I’m trying to enjoy my burrito supreme from Taco Bell while watching the back of Colin Kaepernick’s jersey as he runs away from Green Bay Packers toward another back-breaking first down. This effort in contradiction makes me irritable, and my fit of pique spills out to my Aussie shepherd, Kelly the Wonder Dog.
Technically, Kelly is not doing anything wrong. She’s just sitting, staring. Staring at me and my food. She doesn’t whine, drool or even wag her tail. She just stares at me, ears cocked, body language frozen, as if to say, “Just on the off chance that you might suddenly be filled with charity and compassion for the peckish plight of your beloved, four-legged family members, I thought I’d sit here so you didn’t have to call out for me or get up to find me.”
I try to explain to Kelly that she’s from Australia, not Mexico. That Australians don’t eat burritos. That she’s way bigger and furrier and less bug-eyed and yappy and ADHD than a Chihuahua. (OK. I’m not a big Chihuahua fan.)
No go. Kelly continues her irritating, mendicant vigil. “Lie down,” I bark, as the 49ers continue their inexorable dissection of my team’s delusion of playoff prowess. Kelly begrudgingly lies down. She “walks” herself prone, the way a sullen child will goose step to his room when remanded there. It’s an editorial. Both the child and the dog are obedient, but they let you know they shouldn’t have to be obedient.
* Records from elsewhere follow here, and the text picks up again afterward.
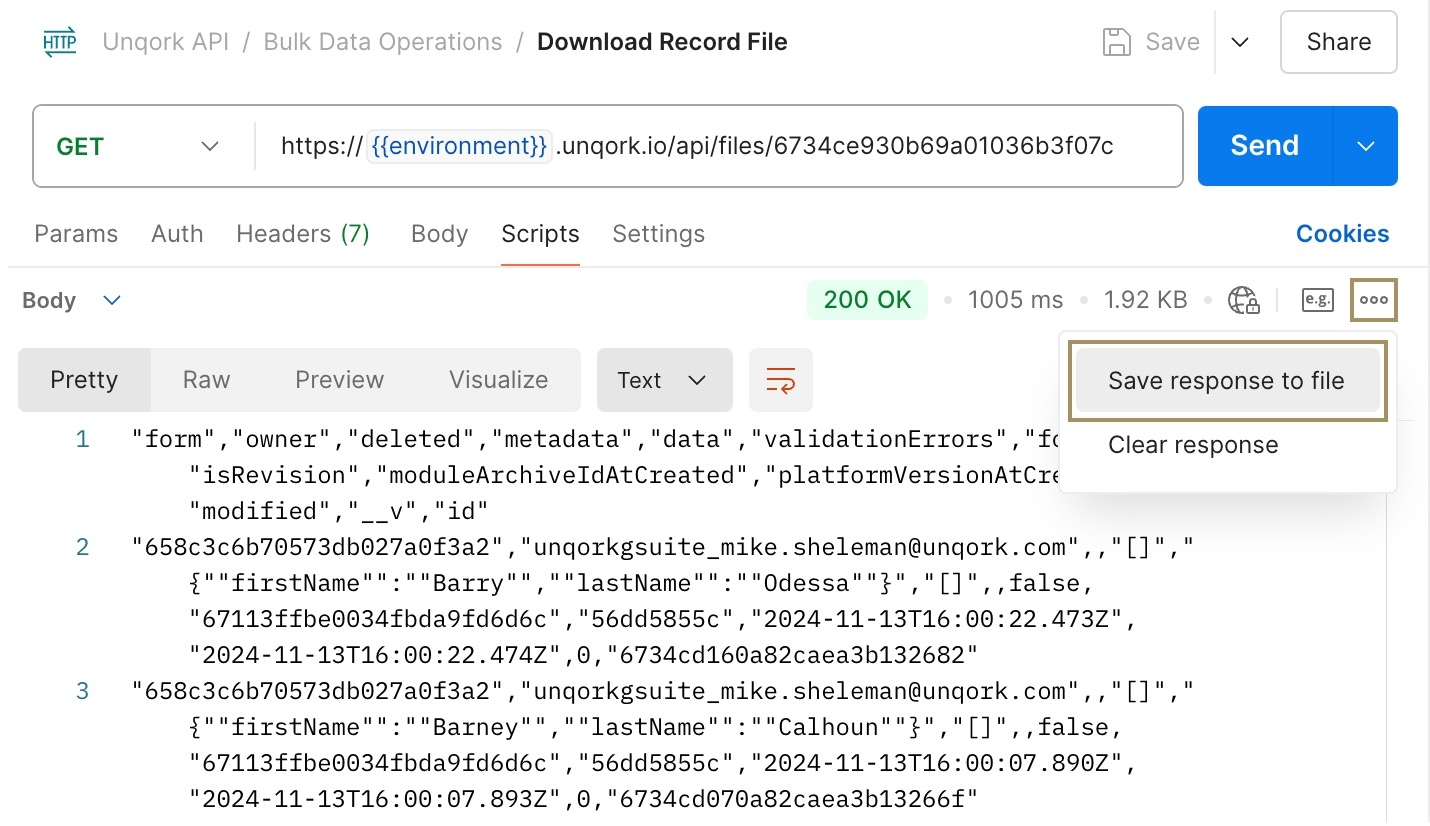
Task: Switch to the Headers (7) tab
Action: [x=303, y=234]
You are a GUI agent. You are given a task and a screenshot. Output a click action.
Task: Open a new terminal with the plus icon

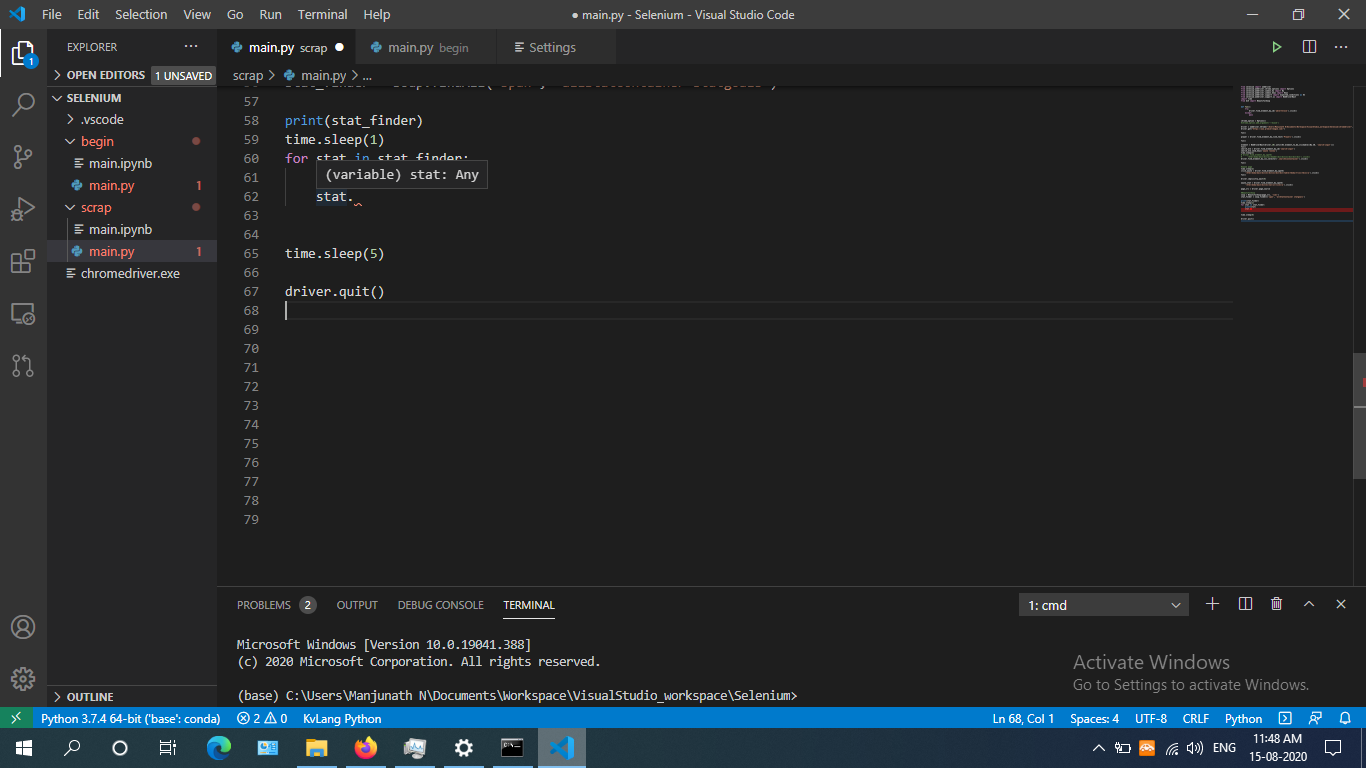(1212, 604)
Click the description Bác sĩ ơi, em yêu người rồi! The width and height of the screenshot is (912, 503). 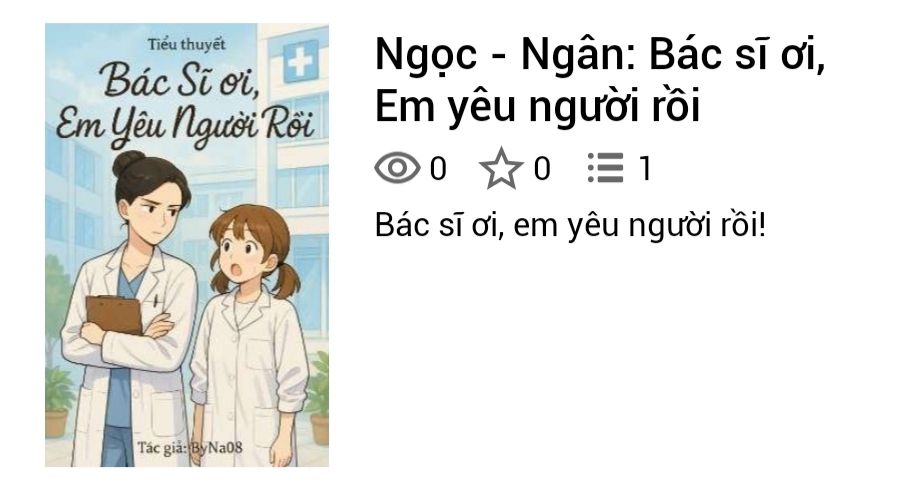tap(570, 225)
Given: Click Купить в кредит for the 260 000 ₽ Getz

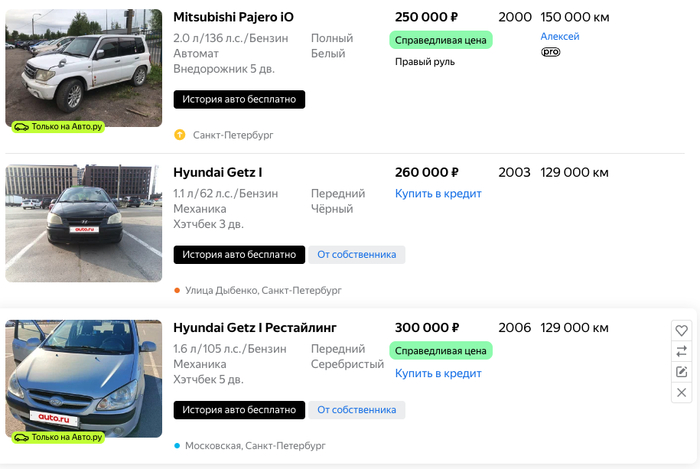Looking at the screenshot, I should (438, 194).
I make her lie down. A voice rises, unbidden in my mind: “I maketh her to lie down!” I smile, thinking of the 23rd Psalm of the Hebrew Bible: “He maketh me to lie down …” (verse 2).
“You’re not the only one, Kelly,” I assure my dog-breath companion. “We’re all regularly made to lie down.”
It’s kinda funny to think of it that way. God glancing over at me with exhausted patience, trying to eat his burrito and barking, “Steven! Lie down!” Funny, maybe, but real and true. I regularly need to be told to lie down. And, should I persist in disobedience, God sometimes maketh me to lie down. You, too. Everybody.
(A quick commercial break here for those readers who “aren’t religious.” Just replace “God” or “he” with “Life.” As in, “Life maketh you to lie down.” That way you won’t be excluded from the discussion I’m inviting.)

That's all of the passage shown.